Document section:
The uncomfortable truth for the Far Left is that fascism and National Socialism were not alien to socialism but grew from its very soul. They were collectivist ideologies, exalting the state over the individual, and sharing the socialist hostility to democracy, liberal pluralism, individual liberty, free speech and free markets. The fascist pedigree of socialism is not incidental; it is foundational. It is impossible to build any form of socialist state without incorporating fascism. The division with Bolshevism was not between left and right but between international and national, between different versions of the same collectivist impulse. To deny this history is to erase the lessons of the last century.

This matters because the tactics of fascism are alive today in the very movements that parade as its enemies. When masked mobs prevent their opponents from speaking, when charities publish dossiers to get dissidents fired, when unions bankroll organisations that shut down lawful demonstrations, they are not defending democracy but corroding it. Street violence, whether clothed in black or brown, is the language of authoritarianism. Funding it in the name of “anti-racism” does not alter its character; it legitimises it.

Challenge 1:
Retype the passage on fascism and socialism, starting at "The uncomfortable truth" and ending at "the last century.".
Challenge 2:
Carry the passage on fascism and socialism forward from its final sentence.
The records have no connection to the passage on fascism and socialism.

Supplied records:
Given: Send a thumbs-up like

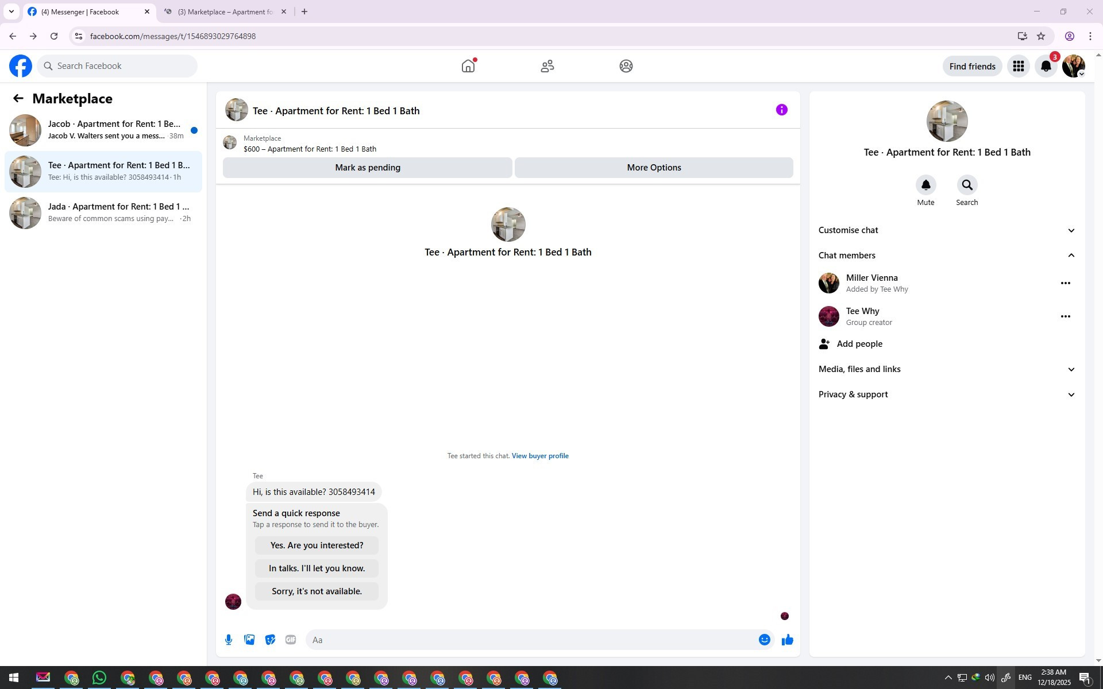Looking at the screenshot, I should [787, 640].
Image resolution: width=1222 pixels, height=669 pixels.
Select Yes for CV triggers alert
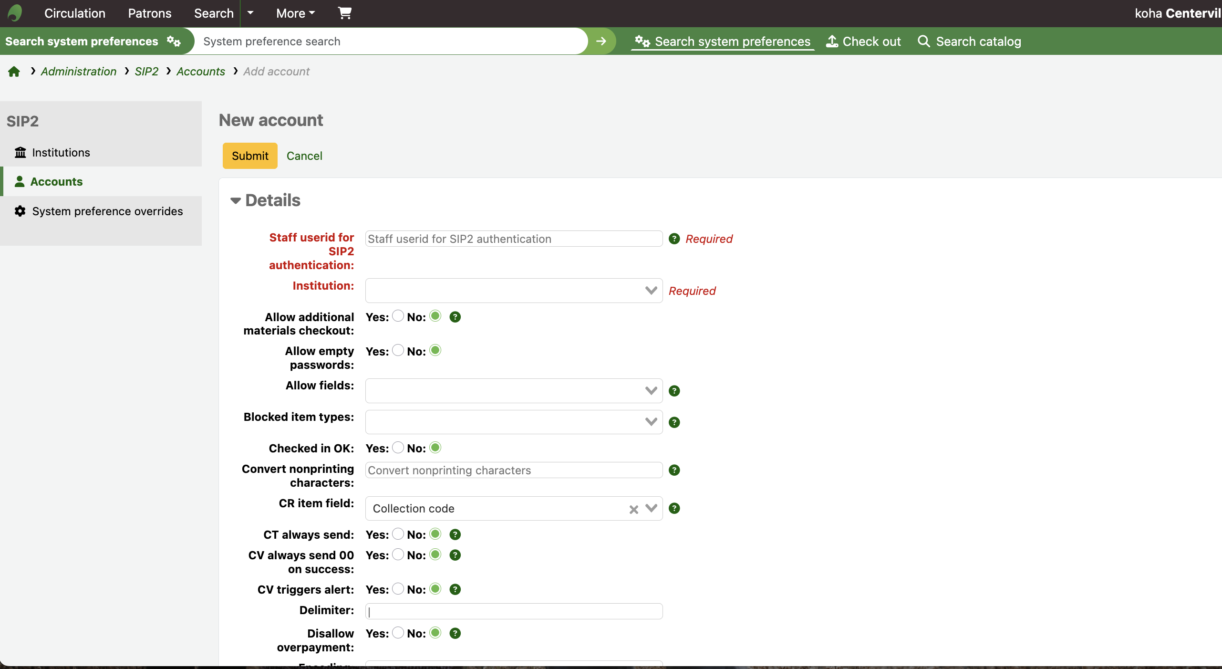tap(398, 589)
--
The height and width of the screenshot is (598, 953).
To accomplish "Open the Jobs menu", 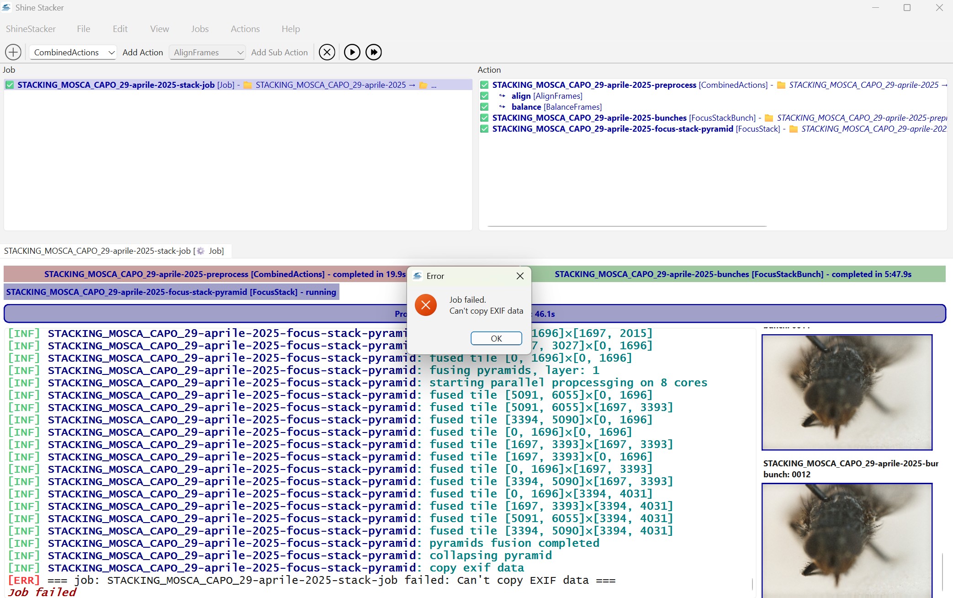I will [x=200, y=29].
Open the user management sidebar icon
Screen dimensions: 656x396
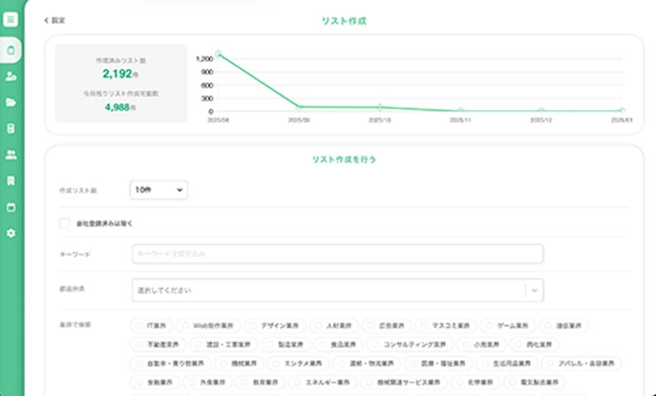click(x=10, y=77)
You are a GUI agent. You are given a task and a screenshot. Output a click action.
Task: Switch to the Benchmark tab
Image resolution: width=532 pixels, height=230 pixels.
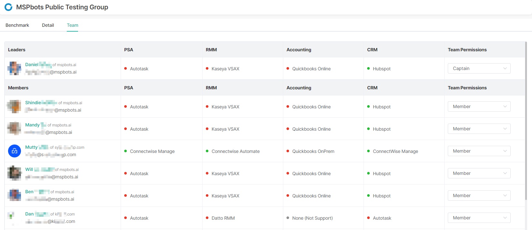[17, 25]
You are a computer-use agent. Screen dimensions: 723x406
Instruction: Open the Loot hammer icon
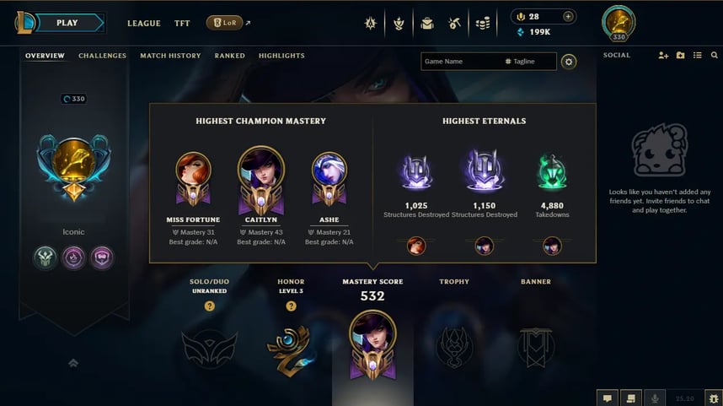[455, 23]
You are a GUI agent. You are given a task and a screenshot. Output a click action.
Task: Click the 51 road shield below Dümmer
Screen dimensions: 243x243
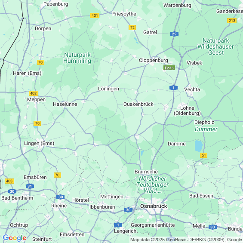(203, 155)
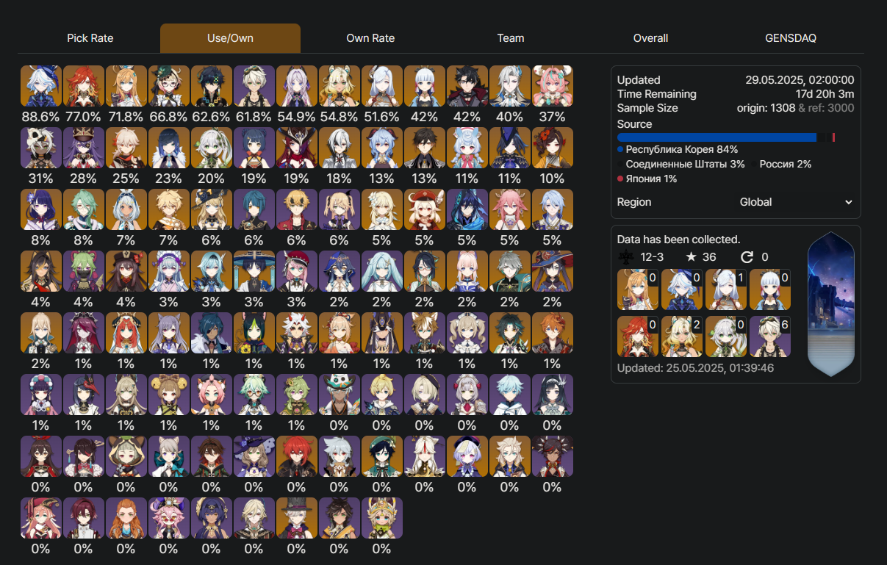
==
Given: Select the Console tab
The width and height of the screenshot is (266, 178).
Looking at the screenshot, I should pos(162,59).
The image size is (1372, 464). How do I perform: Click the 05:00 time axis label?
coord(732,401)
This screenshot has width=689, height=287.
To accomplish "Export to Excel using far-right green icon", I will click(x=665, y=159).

Task result 1:
The uncomfortable truth for the Far Left is that fascism and National Socialism were not alien to socialism but grew from its very soul. They were collectivist ideologies, exalting the state over the individual, and sharing the socialist hostility to democracy, liberal pluralism, individual liberty, free speech and free markets. The fascist pedigree of socialism is not incidental; it is foundational. It is impossible to build any form of socialist state without incorporating fascism. The division with Bolshevism was not between left and right but between international and national, between different versions of the same collectivist impulse. To deny this history is to erase the lessons of the last century.

Task result 2:
The lesson of the twentieth century is not the one that the left has succeeded in making mainstream. Fascism is not a creature of the “far right,” alien and opposed to socialism. On the contrary, the real lesson is that fascism and socialism are born of the same collectivist family, differing only in tribe and symbol but united in their contempt for the individual. The further lesson, more urgent still, is that the groups who march today under banners of anti-fascism while silencing their opponents are reproducing the very essence of the totalitarian movements they claim to fight. To look into that mirror is to see a disturbing reflection. Those shouting “Nazi scum off our streets” have inherited more from the Nazis than they know.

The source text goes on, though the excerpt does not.